Pope Leo X engraving

1 December

Pope Leo X (above), the Pope who excommunicated Martin Luther – and called him a wild pig while he was about it – and triggered the Reformation, died of malaria today in 1521. His death was so sudden there was no time to administer the last rites. He had been made Cardinal at the age of 13 and Pope when he was 38. He left the Church deeply in debt because he had spent vast amounts of money on fighting wars and commissioning Renaissance art. He remained to the end blissfully unaware that the Protestant movement had any significance at all.

Charles de Foucauld, who lived as a hermit in the Sahara Desert in Algeria, was killed today in 1916. Inspired by the poverty of Jesus, he went to live among the Tuareg people, who regarded him as a holy man. He produced a dictionary of their language and translated the Gospels into Tuareg. He was killed when raiders attempted to kidnap him, and one of the party, a 15 year-old boy, shot him in the head. He is now considered a martyr by the Church.

‘I love our Lord Jesus Christ and I cannot bear to lead a life other than his. I do not want to travel through life first class when the one that I love went in the lowest class.’ Charles de Foucauld

Today is the feast day in the Eastern Church of Nahum, the Old Testament prophet. He lived in the 7th century BCE, and his short book is a splendid diatribe against Nineveh, capital city of the militaristic Assyrian Empire, which made life miserable for the whole of the Middle East of its time.
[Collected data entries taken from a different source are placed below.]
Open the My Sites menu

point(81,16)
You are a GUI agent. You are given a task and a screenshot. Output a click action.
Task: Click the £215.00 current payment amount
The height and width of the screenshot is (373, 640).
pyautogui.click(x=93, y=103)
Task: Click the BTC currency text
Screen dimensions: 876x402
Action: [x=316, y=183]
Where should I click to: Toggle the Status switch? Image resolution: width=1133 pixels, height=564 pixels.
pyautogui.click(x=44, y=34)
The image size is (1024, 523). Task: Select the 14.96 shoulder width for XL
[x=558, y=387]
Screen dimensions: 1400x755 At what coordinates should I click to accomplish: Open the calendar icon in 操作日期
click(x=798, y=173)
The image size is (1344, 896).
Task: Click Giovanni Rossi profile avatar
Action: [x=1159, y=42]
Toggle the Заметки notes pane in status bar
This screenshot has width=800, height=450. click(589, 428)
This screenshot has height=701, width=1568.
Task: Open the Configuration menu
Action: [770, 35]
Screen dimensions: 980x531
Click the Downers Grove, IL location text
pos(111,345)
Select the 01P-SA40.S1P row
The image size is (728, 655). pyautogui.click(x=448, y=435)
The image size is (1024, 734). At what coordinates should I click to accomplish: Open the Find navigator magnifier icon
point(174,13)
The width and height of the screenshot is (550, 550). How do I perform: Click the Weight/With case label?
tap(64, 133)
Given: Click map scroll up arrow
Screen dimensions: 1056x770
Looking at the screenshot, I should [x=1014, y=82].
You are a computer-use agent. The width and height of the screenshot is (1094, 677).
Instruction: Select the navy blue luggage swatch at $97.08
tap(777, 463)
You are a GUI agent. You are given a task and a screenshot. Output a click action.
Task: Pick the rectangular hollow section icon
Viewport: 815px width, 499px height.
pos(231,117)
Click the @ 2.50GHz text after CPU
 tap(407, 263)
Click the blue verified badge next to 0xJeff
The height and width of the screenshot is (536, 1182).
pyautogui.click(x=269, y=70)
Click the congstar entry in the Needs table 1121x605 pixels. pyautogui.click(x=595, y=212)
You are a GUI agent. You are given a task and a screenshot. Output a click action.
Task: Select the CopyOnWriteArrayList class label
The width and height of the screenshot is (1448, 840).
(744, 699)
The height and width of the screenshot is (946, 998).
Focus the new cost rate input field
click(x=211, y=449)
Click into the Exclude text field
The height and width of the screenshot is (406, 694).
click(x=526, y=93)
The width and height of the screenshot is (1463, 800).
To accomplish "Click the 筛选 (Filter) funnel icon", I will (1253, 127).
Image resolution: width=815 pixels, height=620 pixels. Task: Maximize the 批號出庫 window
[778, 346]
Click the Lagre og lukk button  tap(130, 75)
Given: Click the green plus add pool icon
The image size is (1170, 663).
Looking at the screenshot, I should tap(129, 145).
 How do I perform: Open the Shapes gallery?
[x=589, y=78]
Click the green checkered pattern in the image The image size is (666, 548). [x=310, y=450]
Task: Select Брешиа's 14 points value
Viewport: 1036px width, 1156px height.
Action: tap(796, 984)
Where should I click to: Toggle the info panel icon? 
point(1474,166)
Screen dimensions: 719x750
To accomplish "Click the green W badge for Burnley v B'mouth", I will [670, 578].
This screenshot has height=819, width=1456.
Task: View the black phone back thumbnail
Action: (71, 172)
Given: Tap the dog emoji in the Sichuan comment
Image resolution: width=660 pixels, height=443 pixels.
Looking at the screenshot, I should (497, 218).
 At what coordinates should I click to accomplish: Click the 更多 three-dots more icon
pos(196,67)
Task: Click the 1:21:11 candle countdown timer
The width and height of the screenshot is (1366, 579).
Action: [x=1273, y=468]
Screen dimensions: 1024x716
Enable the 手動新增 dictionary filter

The first Jesuit missionary in England, Edmund Campion, was hanged, drawn and quartered today in 1581. He died this traitor’s death, alongside two other secret Catholic priests, in a show trial that accused him of plotting to overthrow Queen Elizabeth I. He had been tortured on the rack in the Tower of London, and on being sentenced to death, sang the Latin hymn, Te Deum, with his fellow prisoners.

‘In condemning us you condemn all your own ancestors – all the ancient priests, bishops and kings – all that was once the glory of England, the island of saints, and the most devoted child of the See of Rome. For what have we taught, however you may qualify it with the odious name of treason, that they did not uniformly teach?’ Edmund Campion, speaking at his trial

Cardinal Giovanni Morone, who attempted to bring reconciliation between Catholics and Protestants in the 16th century, died today in 1580. Earlier in his life, he had been imprisoned and interrogated by the Roman Inquisition on suspicion of being a Lutheran and therefore a heretic, but he went on to become one of the prime movers behind the Council of Trent.